──────── Data for this exercise

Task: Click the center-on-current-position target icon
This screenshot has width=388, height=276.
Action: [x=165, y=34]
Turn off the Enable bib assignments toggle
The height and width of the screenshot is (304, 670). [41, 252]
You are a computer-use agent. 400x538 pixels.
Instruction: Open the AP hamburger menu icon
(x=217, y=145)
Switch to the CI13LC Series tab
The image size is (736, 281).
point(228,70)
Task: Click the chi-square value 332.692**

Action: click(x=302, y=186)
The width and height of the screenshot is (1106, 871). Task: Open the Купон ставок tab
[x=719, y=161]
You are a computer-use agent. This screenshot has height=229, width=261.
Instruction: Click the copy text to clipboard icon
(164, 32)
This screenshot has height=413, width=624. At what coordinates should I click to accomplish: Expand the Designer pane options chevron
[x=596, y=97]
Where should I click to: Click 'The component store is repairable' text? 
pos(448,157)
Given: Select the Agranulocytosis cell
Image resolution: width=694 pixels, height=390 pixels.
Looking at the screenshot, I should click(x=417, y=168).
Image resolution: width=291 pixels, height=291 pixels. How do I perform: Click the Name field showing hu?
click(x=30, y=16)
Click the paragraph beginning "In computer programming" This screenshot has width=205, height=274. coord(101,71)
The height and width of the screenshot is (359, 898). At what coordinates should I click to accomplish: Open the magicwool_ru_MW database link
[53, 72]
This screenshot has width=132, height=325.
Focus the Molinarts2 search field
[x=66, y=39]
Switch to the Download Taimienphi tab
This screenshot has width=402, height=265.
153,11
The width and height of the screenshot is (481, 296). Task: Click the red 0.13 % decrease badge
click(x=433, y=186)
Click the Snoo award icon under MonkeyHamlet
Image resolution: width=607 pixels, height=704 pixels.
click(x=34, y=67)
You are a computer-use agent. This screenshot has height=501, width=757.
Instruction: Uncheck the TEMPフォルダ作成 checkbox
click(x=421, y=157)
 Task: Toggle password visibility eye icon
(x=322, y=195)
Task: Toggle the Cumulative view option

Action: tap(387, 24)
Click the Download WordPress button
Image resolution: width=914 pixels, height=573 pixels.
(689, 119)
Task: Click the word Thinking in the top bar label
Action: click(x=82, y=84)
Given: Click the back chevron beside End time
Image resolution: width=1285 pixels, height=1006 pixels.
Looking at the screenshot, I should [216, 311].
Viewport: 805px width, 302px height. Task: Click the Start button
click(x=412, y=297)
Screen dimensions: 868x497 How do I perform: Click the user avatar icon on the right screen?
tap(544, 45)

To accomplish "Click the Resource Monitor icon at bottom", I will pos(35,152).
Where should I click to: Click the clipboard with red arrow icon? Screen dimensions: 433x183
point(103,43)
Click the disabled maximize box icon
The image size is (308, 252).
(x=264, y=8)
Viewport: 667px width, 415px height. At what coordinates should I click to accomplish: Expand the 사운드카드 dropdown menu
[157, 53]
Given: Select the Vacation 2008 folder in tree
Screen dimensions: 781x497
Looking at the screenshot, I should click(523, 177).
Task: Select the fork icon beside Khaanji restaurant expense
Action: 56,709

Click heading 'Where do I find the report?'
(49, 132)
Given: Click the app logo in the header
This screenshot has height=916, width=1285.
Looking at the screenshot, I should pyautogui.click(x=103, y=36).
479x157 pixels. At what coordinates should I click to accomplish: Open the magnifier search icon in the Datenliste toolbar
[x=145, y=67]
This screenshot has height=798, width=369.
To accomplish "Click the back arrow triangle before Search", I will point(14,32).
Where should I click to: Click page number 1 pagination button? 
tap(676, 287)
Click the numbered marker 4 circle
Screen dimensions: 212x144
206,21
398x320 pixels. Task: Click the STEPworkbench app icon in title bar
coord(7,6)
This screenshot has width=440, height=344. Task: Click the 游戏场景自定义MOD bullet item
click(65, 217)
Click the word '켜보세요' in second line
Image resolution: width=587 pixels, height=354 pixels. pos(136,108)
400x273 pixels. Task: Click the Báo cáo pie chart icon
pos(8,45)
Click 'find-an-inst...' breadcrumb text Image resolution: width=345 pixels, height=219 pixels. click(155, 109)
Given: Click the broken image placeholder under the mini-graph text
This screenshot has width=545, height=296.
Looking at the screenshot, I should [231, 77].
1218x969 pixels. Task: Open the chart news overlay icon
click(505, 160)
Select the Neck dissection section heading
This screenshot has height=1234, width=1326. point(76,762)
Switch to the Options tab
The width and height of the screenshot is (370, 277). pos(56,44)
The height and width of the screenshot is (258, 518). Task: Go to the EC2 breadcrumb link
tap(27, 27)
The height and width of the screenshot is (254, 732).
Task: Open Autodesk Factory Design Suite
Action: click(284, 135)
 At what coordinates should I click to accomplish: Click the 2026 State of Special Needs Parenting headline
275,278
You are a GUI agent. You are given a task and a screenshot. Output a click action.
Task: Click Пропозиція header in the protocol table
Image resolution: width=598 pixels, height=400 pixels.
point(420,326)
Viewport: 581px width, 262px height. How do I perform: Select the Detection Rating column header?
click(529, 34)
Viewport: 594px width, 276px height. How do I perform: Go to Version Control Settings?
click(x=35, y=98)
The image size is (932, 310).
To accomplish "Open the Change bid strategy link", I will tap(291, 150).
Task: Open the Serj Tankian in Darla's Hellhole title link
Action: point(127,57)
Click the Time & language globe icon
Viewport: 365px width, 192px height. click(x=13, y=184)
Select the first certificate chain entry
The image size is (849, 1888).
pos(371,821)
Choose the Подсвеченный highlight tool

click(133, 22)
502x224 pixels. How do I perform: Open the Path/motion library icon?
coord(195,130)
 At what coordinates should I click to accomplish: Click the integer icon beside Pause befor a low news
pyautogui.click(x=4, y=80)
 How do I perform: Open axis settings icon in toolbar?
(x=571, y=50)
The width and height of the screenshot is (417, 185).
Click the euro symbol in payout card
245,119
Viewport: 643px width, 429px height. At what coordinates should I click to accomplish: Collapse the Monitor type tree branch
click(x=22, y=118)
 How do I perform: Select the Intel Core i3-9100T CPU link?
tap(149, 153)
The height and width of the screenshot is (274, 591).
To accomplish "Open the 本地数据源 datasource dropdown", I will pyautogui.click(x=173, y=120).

────────────────

What to do
Copy the lines above exactly. Start with the line containing "Viewport: 805px width, 302px", end with the line containing "Given: Select the Vacation", and include both.

Answer for this exercise
Viewport: 805px width, 302px height. Task: Click the Start button
click(x=412, y=297)
Screen dimensions: 868x497 How do I perform: Click the user avatar icon on the right screen?
tap(544, 45)

To accomplish "Click the Resource Monitor icon at bottom", I will pos(35,152).
Where should I click to: Click the clipboard with red arrow icon? Screen dimensions: 433x183
point(103,43)
Click the disabled maximize box icon
The image size is (308, 252).
(x=264, y=8)
Viewport: 667px width, 415px height. At what coordinates should I click to accomplish: Expand the 사운드카드 dropdown menu
[157, 53]
Given: Select the Vacation 2008 folder in tree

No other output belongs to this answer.